Etherealize met en garde contre la course aux blockchains permissioned
Raman considère les consortium chains de Circle, Stripe et Digital Asset, entre autres, comme un risque pour l’interopérabilité. Selon Etherealize, une couche de base Ethereum ouverte reste essentielle pour les actifs tokenisés et la DeFi.

À retenir
- Vivek Raman, d’Etherealize, avertit que l’essor des blockchains permissioned met sous pression la promesse fondamentale de la crypto.
- Selon lui, une couche de base Ethereum ouverte reste nécessaire pour l’interopérabilité, la liquidité et une participation large sans autorisation.
- Il cite des consortium chains comme Canton Network, ARC et Tempo comme attractives pour la confidentialité, mais potentiellement fragmentantes pour l’adoption institutionnelle.
La résurgence de blockchains privées et cloisonnées met, selon Vivek Raman, cofondateur et CEO d’Etherealize, la promesse fondamentale de la crypto sous pression. Il qualifie la vague actuelle de consortium chains de « course vers le bas » et estime qu’une couche de base ouverte reste nécessaire pour préserver l’interopérabilité et la liquidité.
Un réseau ouvert comme fondation
Etherealize cherche à attirer les acteurs de la finance traditionnelle vers Ethereum. Selon Raman, cela est pertinent car Ethereum sert déjà de couche de base pour des milliards de dollars d’actifs tokenisés et de couche de règlement pour une grande partie de la DeFi. Dans sa vision, cela implique un mainnet ouvert, où les transactions sont visibles et où les acteurs n’ont pas besoin d’obtenir une autorisation préalable pour participer.
Raman présente Ethereum comme le socle public, comparable à HTTP sur internet. Au-dessus, des couches permissioned peuvent selon lui exister, par exemple au niveau des applications ou via des L2, mais la couche sous-jacente doit rester ouverte. C’est précisément cette architecture qui permet à différents acteurs et applications de communiquer entre eux, ce qui est plus difficile dans des réseaux fermés.
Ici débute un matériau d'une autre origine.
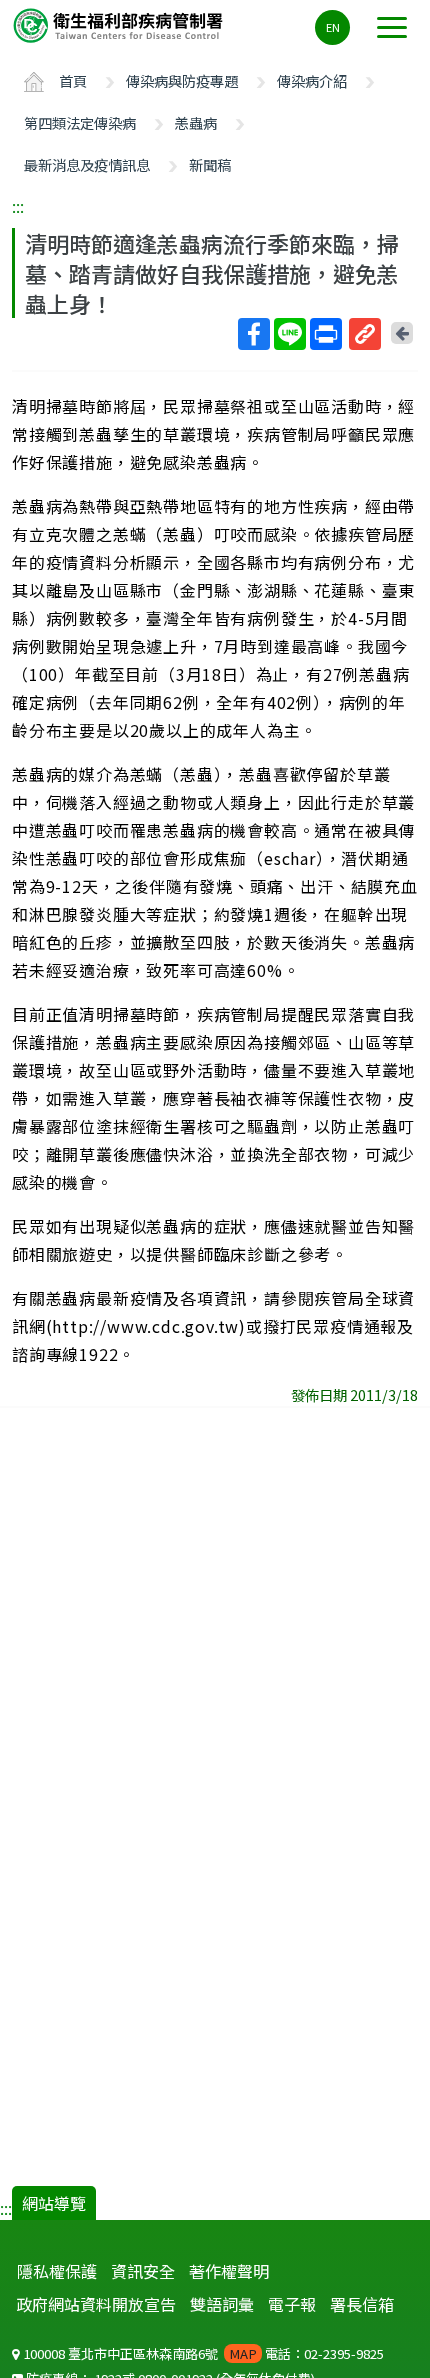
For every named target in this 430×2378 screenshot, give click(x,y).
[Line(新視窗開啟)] (290, 334)
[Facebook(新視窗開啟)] (254, 334)
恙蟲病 (196, 122)
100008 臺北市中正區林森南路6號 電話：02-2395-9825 (202, 2353)
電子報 (292, 2304)
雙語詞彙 (222, 2304)
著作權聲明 (229, 2271)
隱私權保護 (57, 2271)
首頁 (73, 80)
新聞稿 (210, 164)
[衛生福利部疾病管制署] (120, 24)
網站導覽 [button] (54, 2203)
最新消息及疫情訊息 (87, 164)
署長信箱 (362, 2304)
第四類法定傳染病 (80, 122)
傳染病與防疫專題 (182, 80)
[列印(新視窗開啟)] (326, 334)
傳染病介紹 (312, 80)
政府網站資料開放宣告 (96, 2304)
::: (18, 206)
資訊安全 (143, 2271)
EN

Les consortium chains gagnent du terrain
Le débat intervient à un moment où les systèmes permissioned regagnent en popularité. Raman cite le Canton Network de Digital Asset, le projet de paiements en stablecoins ARC de Circle et Tempo de Stripe comme exemples de consortium chains. Ces réseaux promettent davantage de confidentialité et moins de risque de contrepartie, des caractéristiques attrayantes pour le secteur financier traditionnel.
En même temps, l’idée n’est pas nouvelle. Des initiatives d’entreprise antérieures, comme R3 et Hyperledger, avaient elles aussi attiré des banques et de grandes entreprises, mais ont ensuite perdu de leur élan lorsque certaines de ces parties se sont retirées. Selon Raman, cela montre que le marché refait une fois de plus le même arbitrage entre contrôle et ouverture.
Pourquoi cela compte pour l’Europe
Pour les observateurs européens de la crypto, ce débat est important car le choix entre réseaux ouverts et permissioned détermine jusqu’où les actifs tokenisés et les produits institutionnels peuvent réellement passer à l’échelle. Une infrastructure ouverte peut faciliter les connexions entre acteurs, tandis que des systèmes fermés peuvent au contraire accentuer la fragmentation. L’issue de ce rapport de force pourrait donc influencer la vitesse à laquelle l’adoption institutionnelle de la crypto se concrétise dans la pratique.
BlackRock et la réglementation
Raman voit les nouveaux fonds Ethereum de BlackRock comme un signe que le marché se dirige vers des réseaux ouverts. Il relie aussi cela à la clarté réglementaire, et cite le GENIUS Act comme cadre pour les stablecoins aux États-Unis. Selon lui, les capitaux institutionnels vont plus volontiers vers des rails que personne ne possède, tandis que les consortium chains restent dépendantes de l’adhésion et de l’autorisation.
BlackRock a récemment franchi cette étape en lançant sur Ethereum des classes d’actions tokenisées pour des fonds monétaires, ce qui souligne davantage encore la demande institutionnelle pour une infrastructure publique.
Etherealize a lui-même reçu en janvier 2025 le soutien d’une grant du fondateur d’Ethereum Vitalik Buterin et de la fondation Ethereum. Plus tard cette année-là, l’entreprise a levé 40 millions de dollars (34,6 millions d’euros) lors d’un tour de série A, ce qui lui a permis de renforcer son rôle dans le déploiement institutionnel d’Ethereum.